Based on email and internet discussion, this seems to have the most resonance, if not relevance, for those who call abortion a choice, or (heinously) call it "choice" instead of abortion. The point about being a Handmaid is that she is bearing a child for someone whom she does not love. In one extreme of the "pro-life" movement, there was a slogan in Ireland during the end of its Catholic theocracy, that its anti-abortion policy was so draconian that "men have the right to procreate by rape". At the other extreme, the woman who decides at whatever point that her lover is an unworthy father hasn't been raped, but she didn't make the choice to be pregnant and now she wants the choice to cease being so. The Handmaid's Tale sits between them: the Handmaid isn't being raped, but equally her society hasn't given her any better option.

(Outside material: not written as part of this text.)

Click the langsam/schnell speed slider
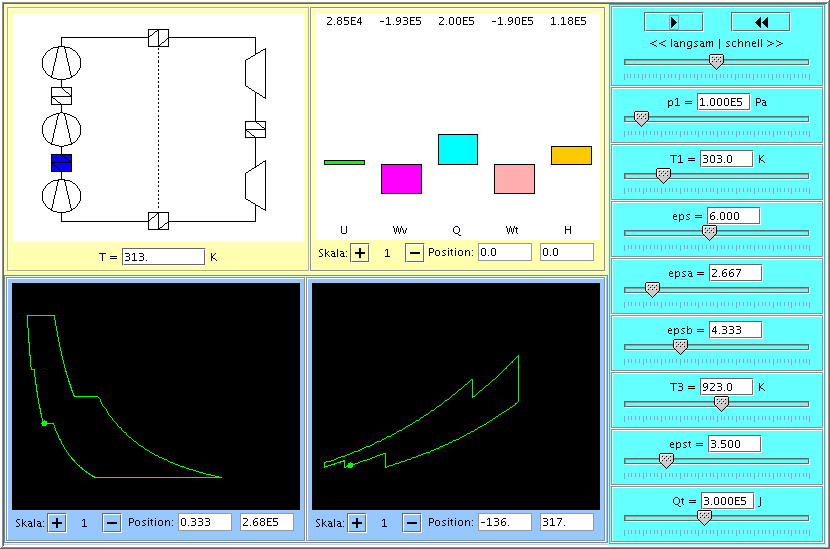This screenshot has width=830, height=549. (x=716, y=61)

The Irish slogan is effective, and I agree with its sentiments ... in old Eire and, with amendments, in Gilead. But this is inapplicable to the modern "pro-choice" movement, whose antithesis is not as far along as Gilead and certainly not as Eire.
The Handmaid's Tale has other, better, cautionary lessons for us. Don't let religion get entangled with the state. Promote economic and social independence. Promote this independence for women, too. Don't trust the state in general.
If you are a pro-life feminist, as I hold myself to be, then you will not have a problem with The Handmaid's Tale - or at least you should not have this problem with it.